In mathematics, particularly linear algebra, the Schur–Horn theorem, named after Issai Schur and Alfred Horn, characterizes the diagonal of a Hermitian matrix with given eigenvalues. It has inspired investigations and substantial generalizations in the setting of symplectic geometry. A few important generalizations are Kostant's convexity theorem, Atiyah–Guillemin–Sternberg convexity theorem, Kirwan convexity theorem.

Statement

Schur–Horn theorem — Theorem. Let [math]\displaystyle{ d_1, \dots, d_N }[/math] and [math]\displaystyle{ \lambda_1, \dots, \lambda_N }[/math] be two sequences of real numbers arranged in a non-increasing order. There is a Hermitian matrix with diagonal values [math]\displaystyle{ d_1, \dots, d_N }[/math] (in this order, starting with [math]\displaystyle{ d_1 }[/math] at the top-left) and eigenvalues [math]\displaystyle{ \lambda_1, \dots, \lambda_N }[/math] if and only if [math]\displaystyle{ \sum_{i=1}^n d_i \leq \sum_{i=1}^n \lambda_i \qquad n = 1, \dots, N-1 }[/math] and [math]\displaystyle{ \sum_{i=1}^N d_i = \sum_{i=1}^N \lambda_i. }[/math]

The inequalities above may alternatively be written: [math]\displaystyle{ \begin{alignat}{7} d_1 &\;\leq\;&& \lambda_1 \\[0.3ex] d_2 + d_1 &\;\leq&& \lambda_1 + \lambda_2 \\[0.3ex] \vdots &\;\leq&& \vdots \\[0.3ex] d_{N-1} + \cdots + d_2 + d_1 &\;\leq&& \lambda_1 + \lambda_2 + \cdots + \lambda_{N-1} \\[0.3ex] d_N + d_{N-1} + \cdots + d_2 + d_1 &\;=&& \lambda_1 + \lambda_2 + \cdots + \lambda_{N-1} + \lambda_N. \\[0.3ex] \end{alignat} }[/math]

The Schur–Horn theorem may thus be restated more succinctly and in plain English:

Schur–Horn theorem: Given any non-increasing real sequences of desired diagonal elements [math]\displaystyle{ d_1 \geq \cdots \geq d_N }[/math] and desired eigenvalues [math]\displaystyle{ \lambda_1 \geq \cdots \geq \lambda_N, }[/math] there exists a Hermitian matrix with these eigenvalues and diagonal elements if and only if these two sequences have the same sum and for every possible integer [math]\displaystyle{ n, }[/math] the sum of the first [math]\displaystyle{ n }[/math] desired diagonal elements never exceeds the sum of the first [math]\displaystyle{ n }[/math] desired eigenvalues.
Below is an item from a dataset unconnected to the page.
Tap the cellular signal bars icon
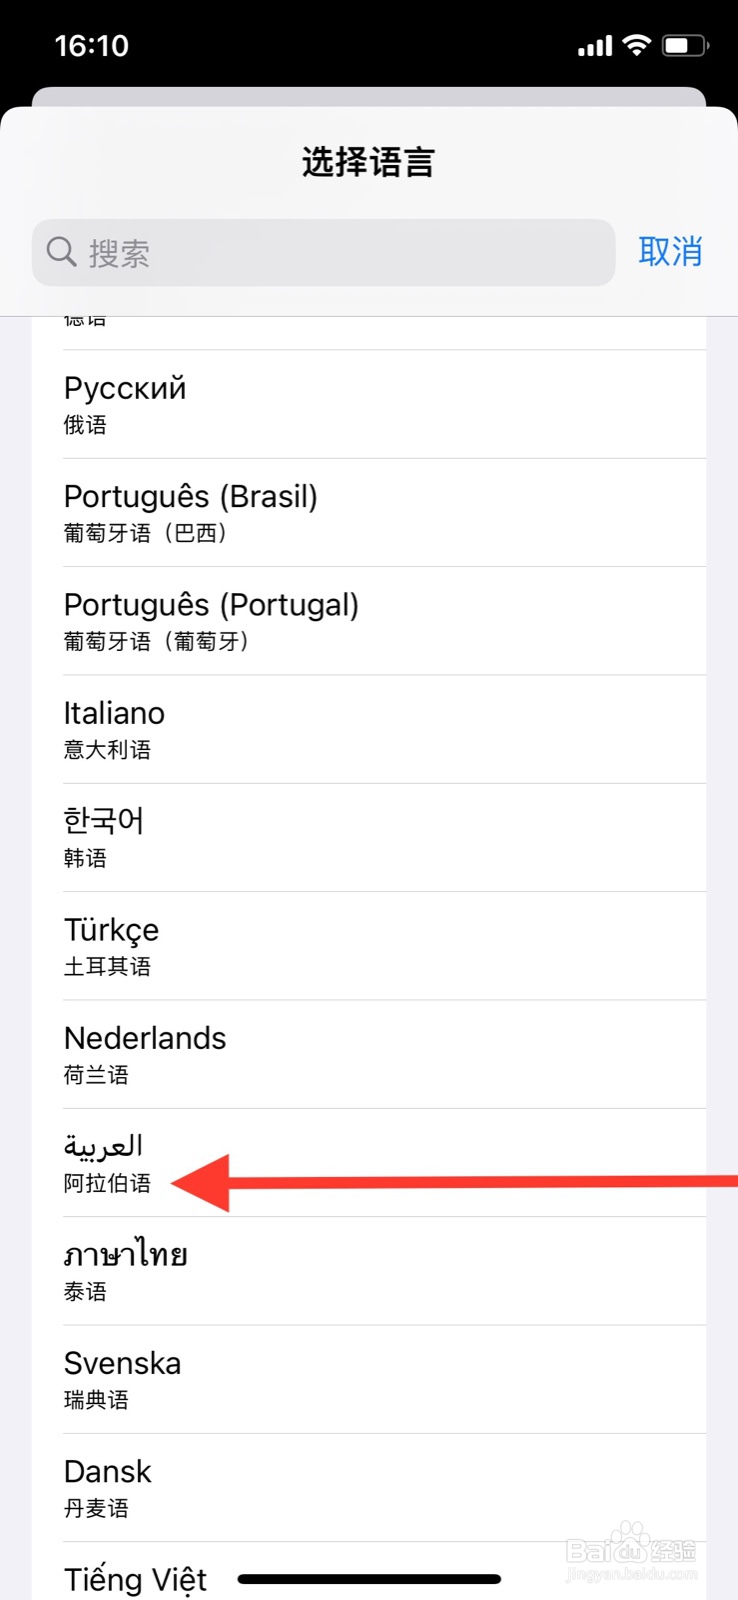 tap(595, 46)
Reformation allowing unordered diagonals and eigenvalues

Although this theorem requires that [math]\displaystyle{ d_1 \geq \cdots \geq d_N }[/math] and [math]\displaystyle{ \lambda_1 \geq \cdots \geq \lambda_N }[/math] be non-increasing, it is possible to reformulate this theorem without these assumptions.

We start with the assumption [math]\displaystyle{ \lambda_1 \geq \cdots \geq \lambda_N. }[/math] The left hand side of the theorem's characterization (that is, "there exists a Hermitian matrix with these eigenvalues and diagonal elements") depends on the order of the desired diagonal elements [math]\displaystyle{ d_1, \dots, d_N }[/math] (because changing their order would change the Hermitian matrix whose existence is in question) but it does not depend on the order of the desired eigenvalues [math]\displaystyle{ \lambda_1, \dots, \lambda_N. }[/math]

On the right hand right hand side of the characterization, only the values of [math]\displaystyle{ \lambda_1 + \cdots + \lambda_n }[/math] depend on the assumption [math]\displaystyle{ \lambda_1 \geq \cdots \geq \lambda_N. }[/math] Notice that this assumption means that the expression [math]\displaystyle{ \lambda_1 + \cdots + \lambda_n }[/math] is just notation for the sum of the [math]\displaystyle{ n }[/math] largest desired eigenvalues. Replacing the expression [math]\displaystyle{ \lambda_1 + \cdots + \lambda_n }[/math] with this written equivalent makes the assumption [math]\displaystyle{ \lambda_1 \geq \cdots \geq \lambda_N }[/math] completely unnecessary:

Schur–Horn theorem: Given any [math]\displaystyle{ N }[/math] desired real eigenvalues and a non-increasing real sequence of desired diagonal elements [math]\displaystyle{ d_1 \geq \cdots \geq d_N, }[/math] there exists a Hermitian matrix with these eigenvalues and diagonal elements if and only if these two sequences have the same sum and for every possible integer [math]\displaystyle{ n, }[/math] the sum of the first [math]\displaystyle{ n }[/math] desired diagonal elements never exceeds the sum of the [math]\displaystyle{ n }[/math] largest desired eigenvalues.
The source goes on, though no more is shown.